Título: ALÉM DO MEDO, MAIS DE CINCO MILHÕES FICAM SEM TRANSPORTE
Autor: Tatiana Farah
Fonte: O Globo, 16/05/2006, O País, p. 4

Segundo empresas e a polícia, 85 ônibus foram incendiados por bandidos

SÃO PAULO. Oitenta e cinco ônibus foram destruídos, até as 20h de ontem, em todo o estado de São Paulo. Na capital, foram queimados 56 ônibus. Para piorar a situação, seis empresas de ônibus cancelaram os serviços, deixando 5,5 milhões de passageiros sem transporte na cidade. O resultado foi que algumas estações rodoviárias ficaram absolutamente vazias em pleno horário comercial e os passageiros superlotaram as estações do metrô e fizeram gigantescas filas para embarcar em vans.

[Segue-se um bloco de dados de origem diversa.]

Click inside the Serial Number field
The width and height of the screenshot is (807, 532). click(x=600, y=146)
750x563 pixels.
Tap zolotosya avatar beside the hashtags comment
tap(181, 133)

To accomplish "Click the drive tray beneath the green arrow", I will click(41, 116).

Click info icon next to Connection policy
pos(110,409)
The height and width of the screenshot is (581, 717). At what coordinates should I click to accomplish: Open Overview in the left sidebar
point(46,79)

Os bandidos tomavam a condução como passageiros comuns e atacava os ônibus sem ferir o motorista nem os passageiros. De madrugada, um dos guichês da estação Arthur Alvim do metrô foi alvejada. Ninguém ficou ferido. Cerca de 900 homens fazem a segurança dos 2,5 milhões de usuários do metrô todos os dias.

Ataques em locais combinados

Na maior parte das vezes, o ataque ocorria quando o ônibus chegava próximo ao local onde a quadrilha estava escondida ou morava. Em local previamente combinado, os falsos passageiros, armados, mandavam o motorista parar e todos descerem. Um grupo com gasolina e mais armas, colocava fogo e deixava o ônibus completamente destruído. Fios, motores, pneus e rodas, o que sobrava dos ônibus depois de horas de incêndio, era retirado por moradores e, em sua maioria, por garotos da rua em busca de uns trocados.

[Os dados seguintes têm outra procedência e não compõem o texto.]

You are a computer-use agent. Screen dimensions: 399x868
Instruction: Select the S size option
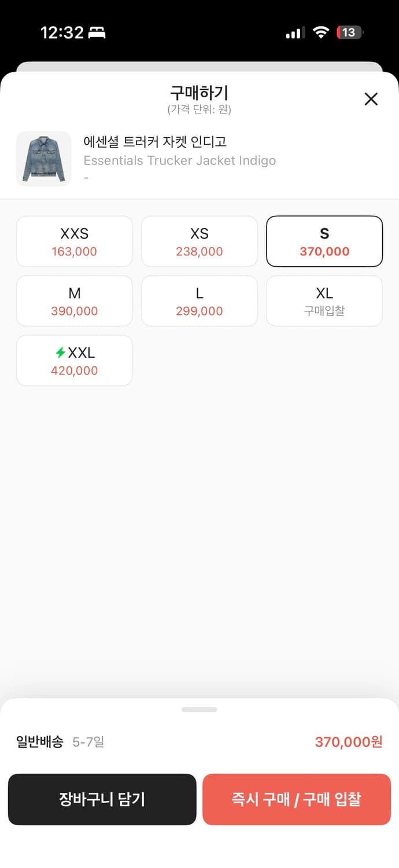[x=324, y=241]
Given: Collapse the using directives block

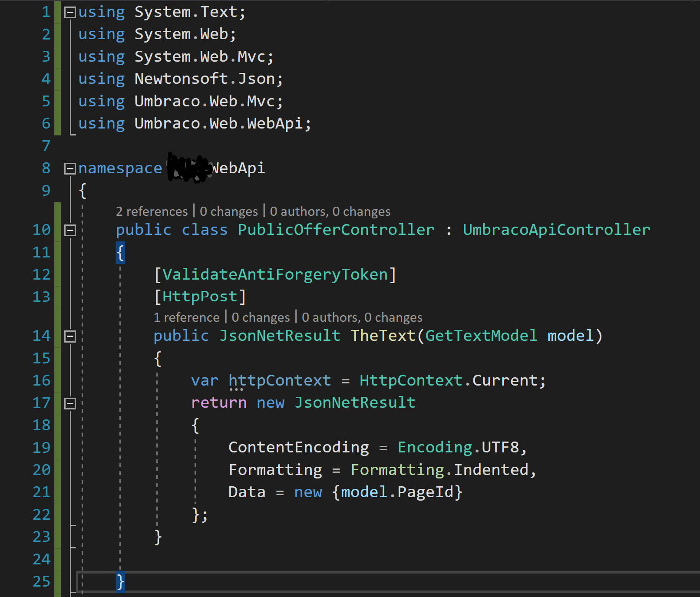Looking at the screenshot, I should point(70,13).
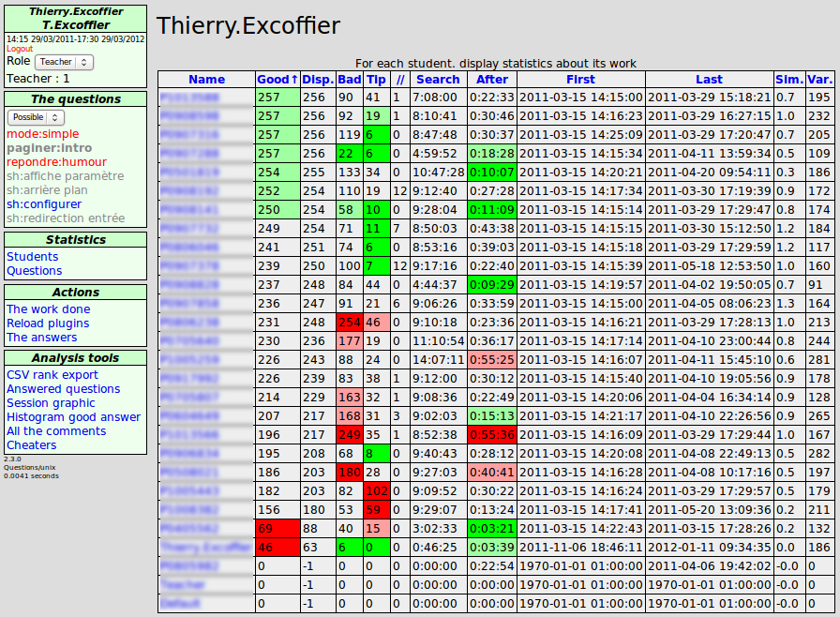Open the work done action
This screenshot has width=840, height=617.
[49, 309]
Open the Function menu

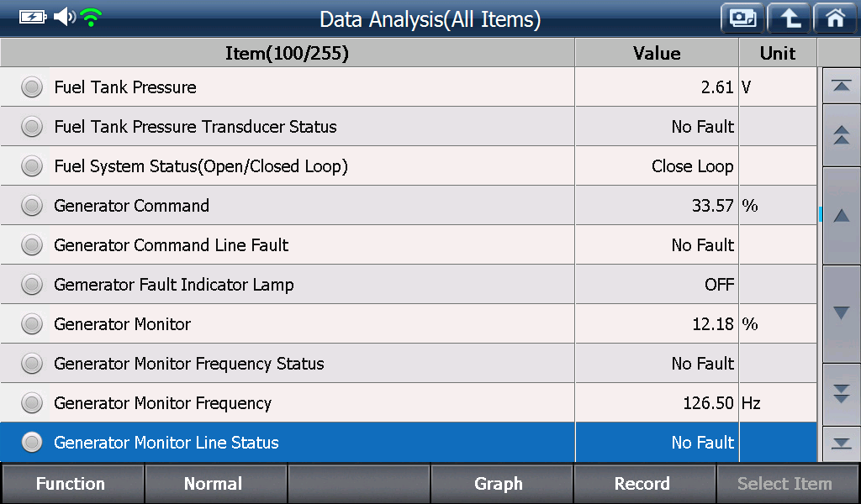tap(72, 484)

Para minimizar o problema, a prefeitura cancelou o rodízio de veículos e no fim da tarde o trânsito era caótico, com mais de 200 km de congestionamentos. Quem tinha carro próprio, dava carona aos amigos.

¿ Trabalho em Higienópolis, passei no centro para pegar amigos ¿ disse o auxiliar de escritório Carlos Alberto Bondona.

A facção também atacou garagens de empresas de ônibus com bombas e tiros. Os alvos foram as da zona Sul, onde ficam as maiores favelas da cidade, como o Jardim Ângela e Grajaú. A região ficou sem ônibus. As sete empresas da região recolheram os carros.

A principal empresa atingida foi a Campo Belo, que tem 720 veículos. Os donos e os gerentes das garagens não quiseram falar. Eles chamaram os batedores de moto da PM para ajudar a recolher os carros, mas o trabalho é lento, porque há carros sem rodas, o que atrapalha o guincho.

O sindicato que reúne as empresas na capital divulgou nota pedindo segurança às autoridades e reclamando que o governo municipal não atendeu aos pedidos. Segundo o sindicato, os usuários e funcionários estão em pânico.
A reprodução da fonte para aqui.